CGM · planned for a future drop, not standing
Epigenetic age clocks · intentionally excluded until between-lab reproducibility improves
Continuous BP · on the backlog
Polysomnography · the Eight Sleep data is the current proxy

Honest limitations.

A public-facing health experiment carries some built-in biases. The ones I can name:

Publication bias, in reverse. When a wellness space full of silver-bullet claims meets a single person with recovery data, there's a pull to over-dramatise the wins. I try to weigh wins and non-movers equally. Every drop has a "what didn't move" section.
Observer effects. Knowing a retest is coming changes behaviour. I try to minimise it by keeping the retest window short and the intervention window long.
Single-subject.

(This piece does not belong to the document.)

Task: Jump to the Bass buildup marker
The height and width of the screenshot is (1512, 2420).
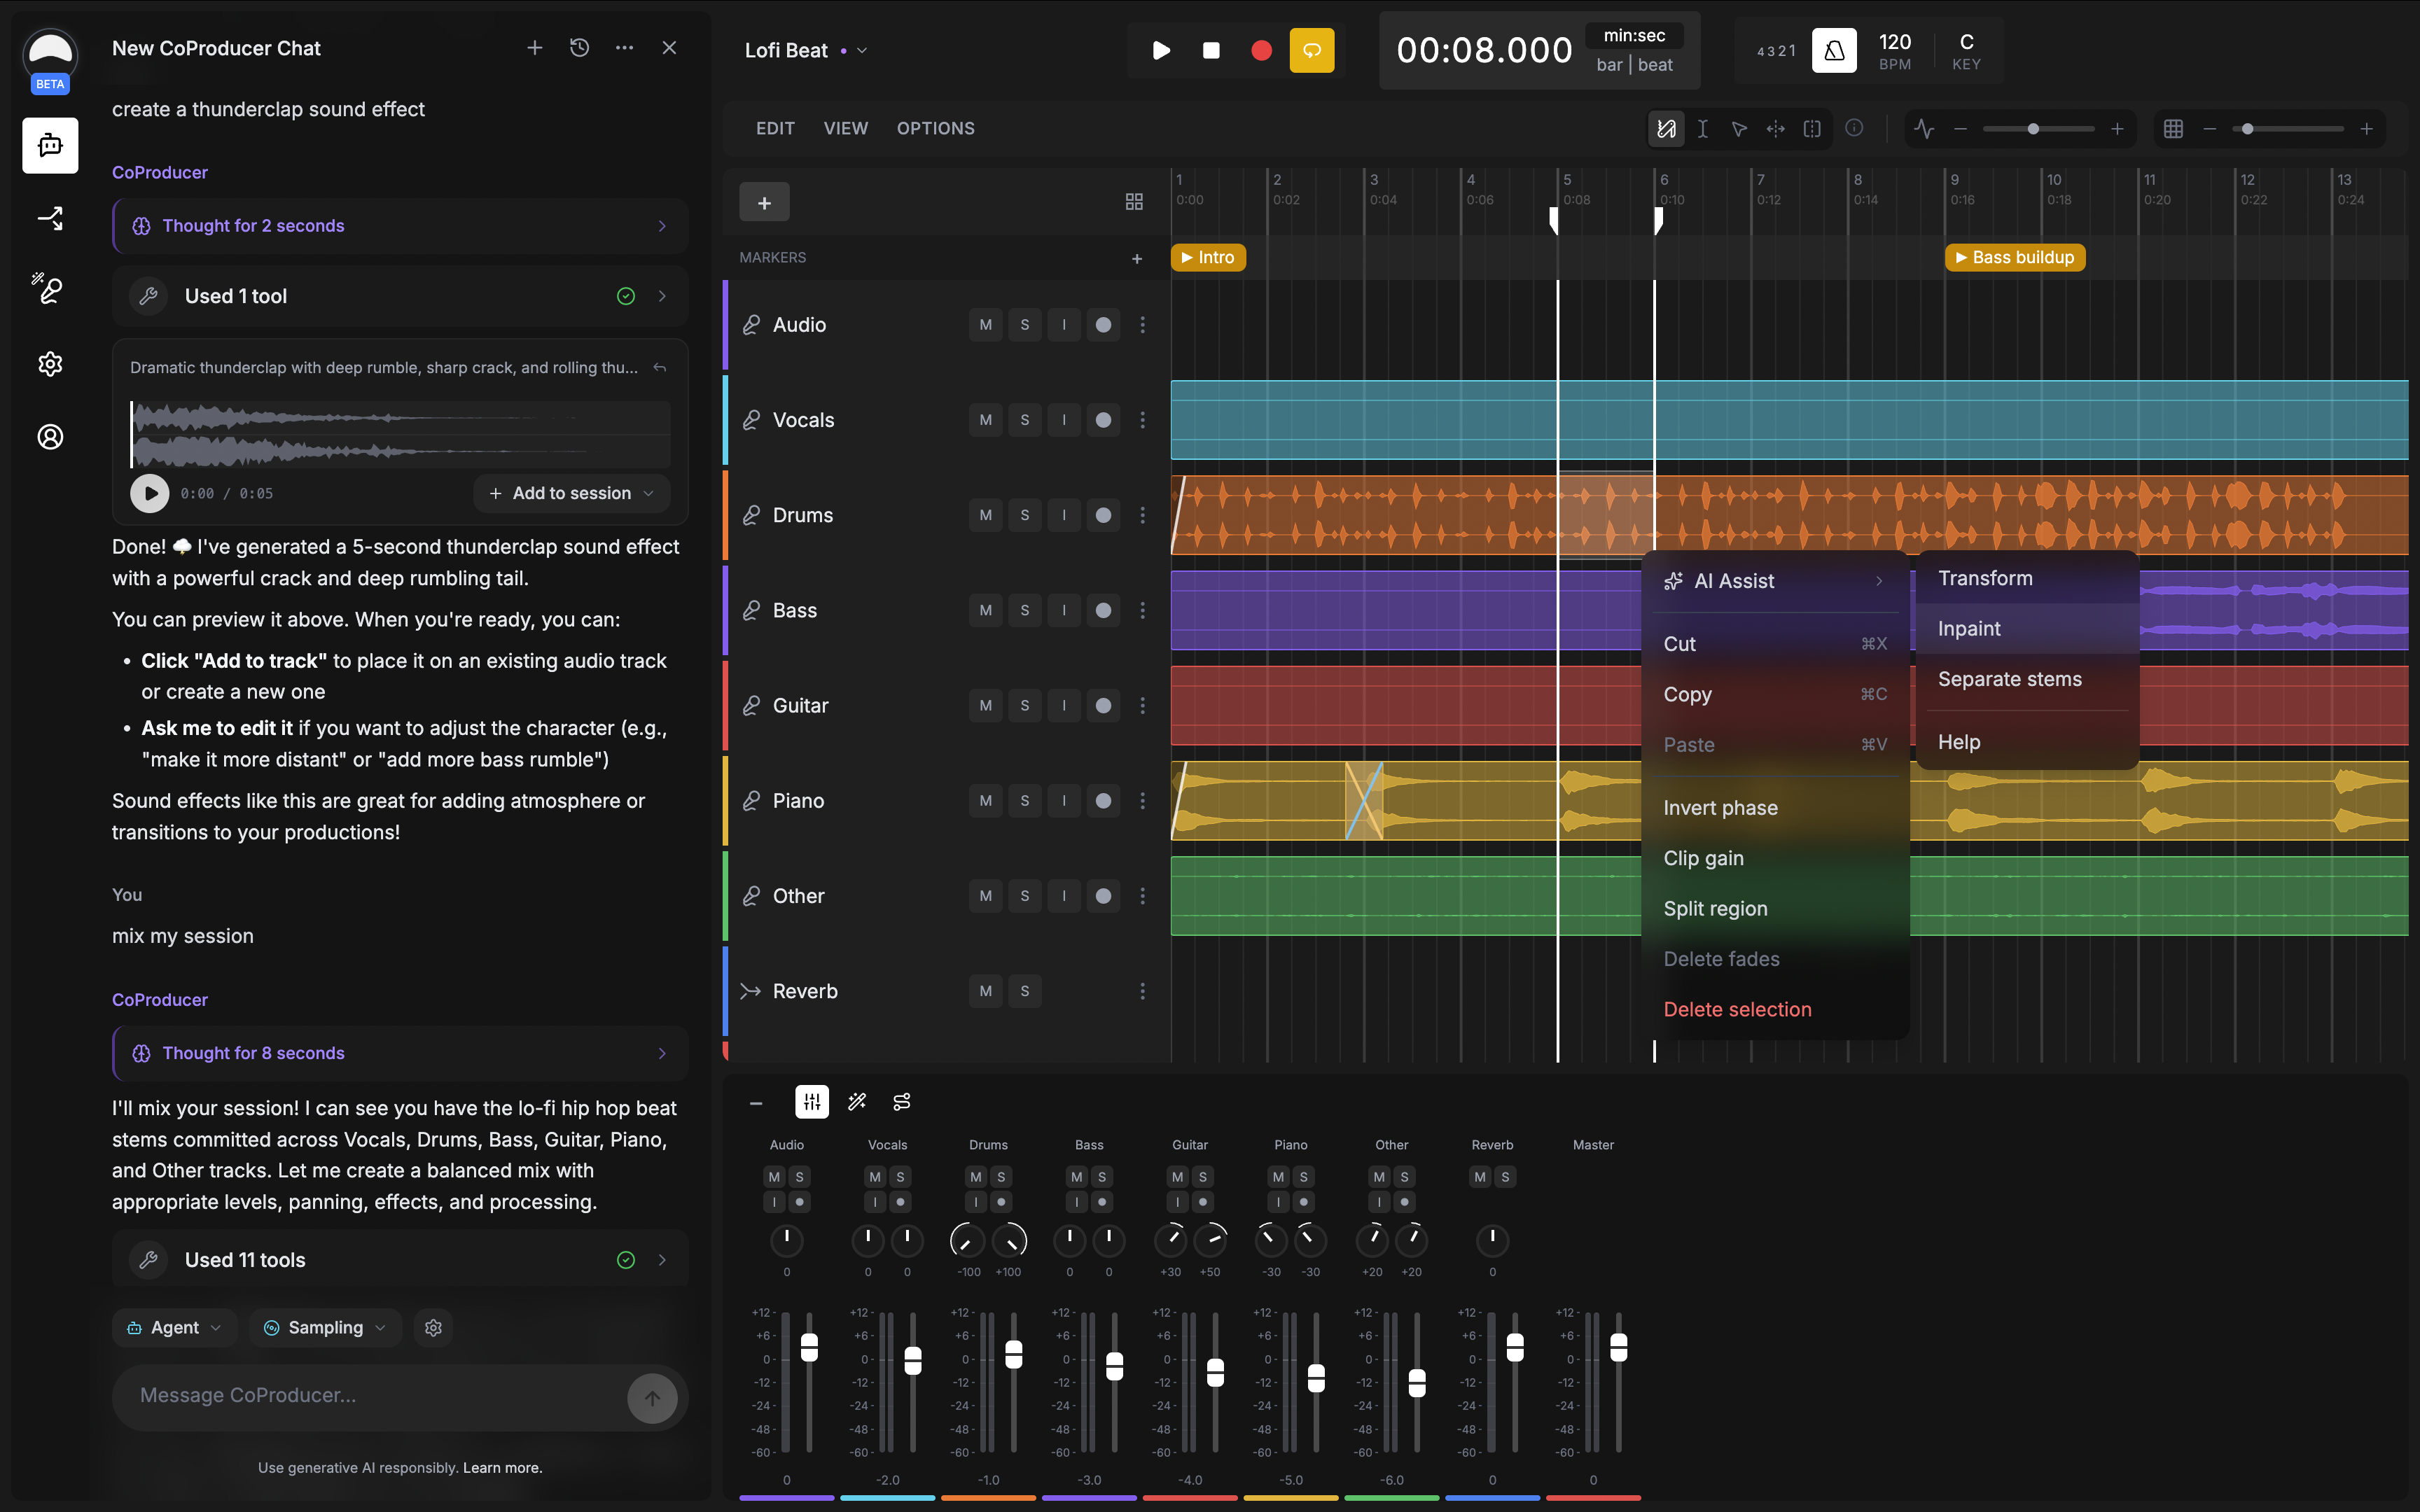Action: [2014, 257]
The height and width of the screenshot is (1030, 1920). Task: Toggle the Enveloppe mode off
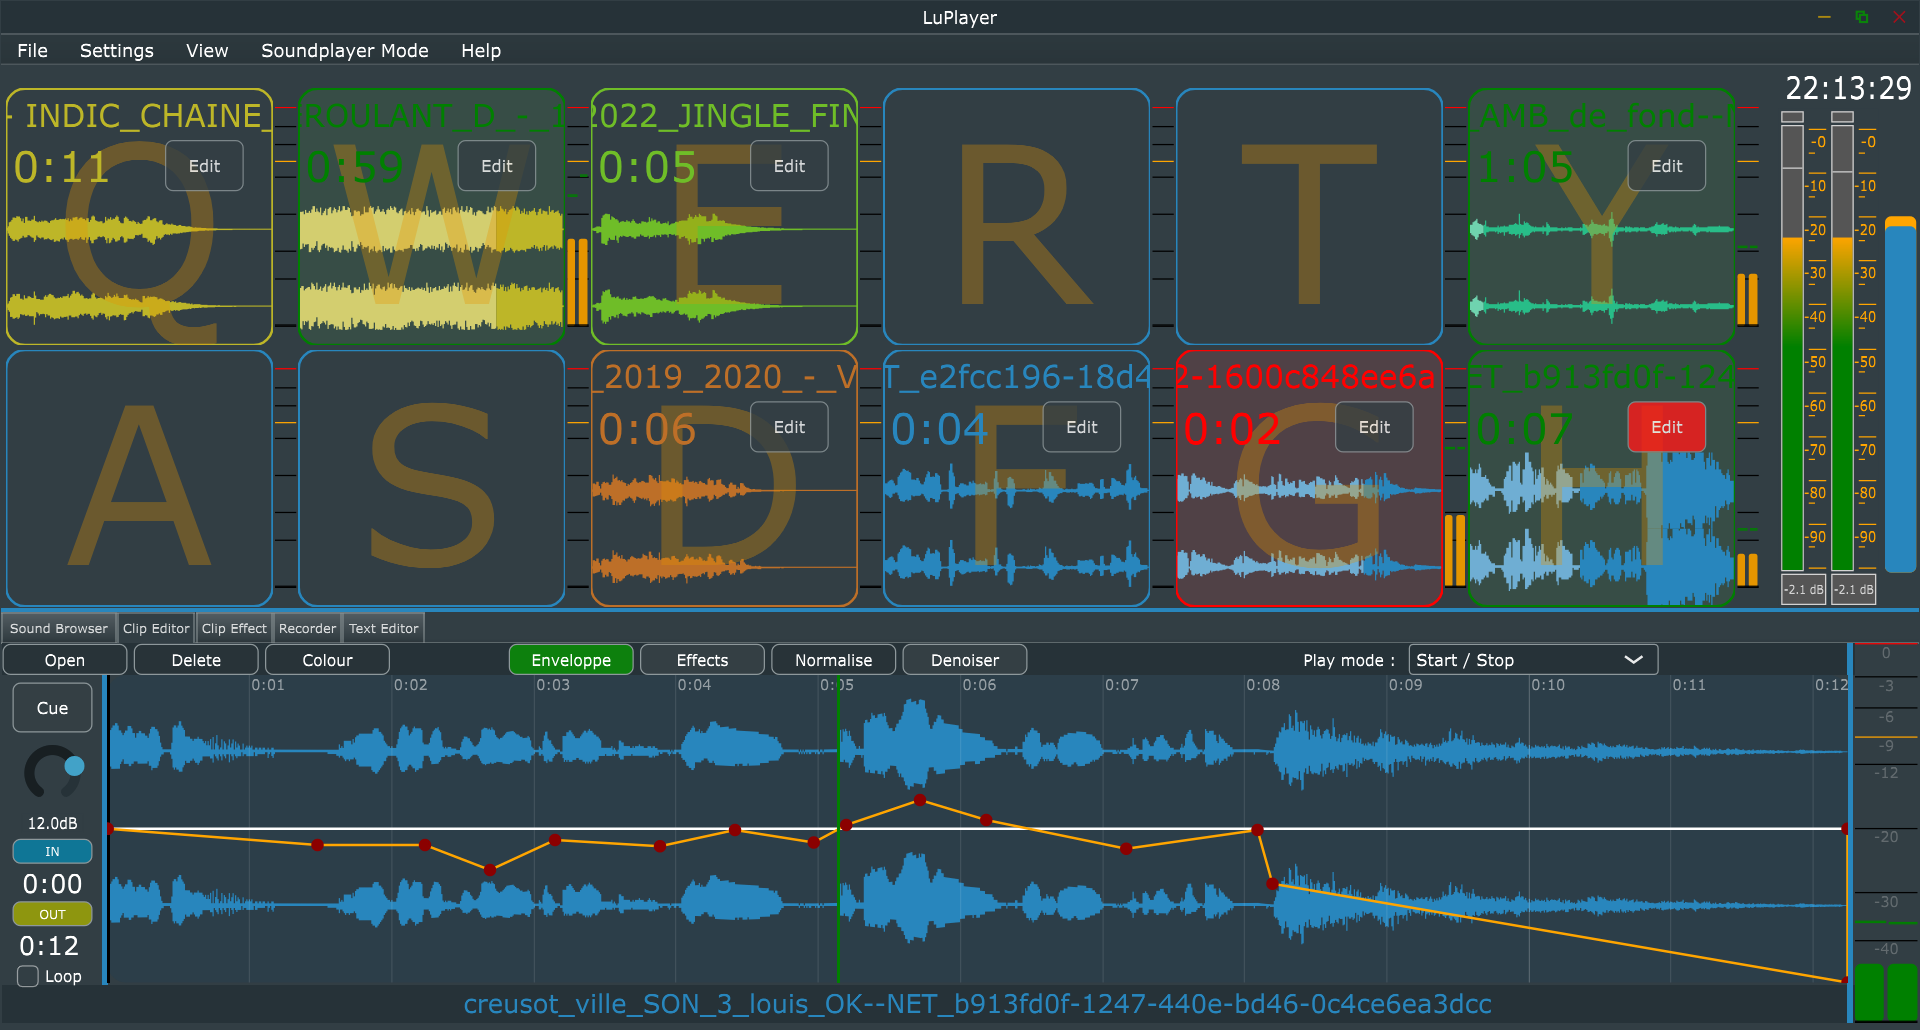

Everything in this experiment is n=1. A number moving for me says nothing about what will happen for you.
Assay drift. Different labs, different reference ranges, different analytic methods — especially between US (Quest, mass spec) and Germany (Bioscientia). I note the lab alongside the value; direct comparisons within one lab only.
Confounds. My diet changed. My sleep changed. My stress changed. My training changed. Any of those can move most of the markers here. Ascribing a change to a single pill or protocol is frequently wrong and I try to say so.

Evidence levels · 1 to 5.

Cadence · half-yearly, with one annual deep dive.

Intervention rules.

Single-variable where possible — and annotated where not.

Minimum 12 weeks before retest.

Pre-declared target + stop criterion.

Null results get the same word count as wins.

Physician in the loop.

No new intervention in the month before a YEARS check-up.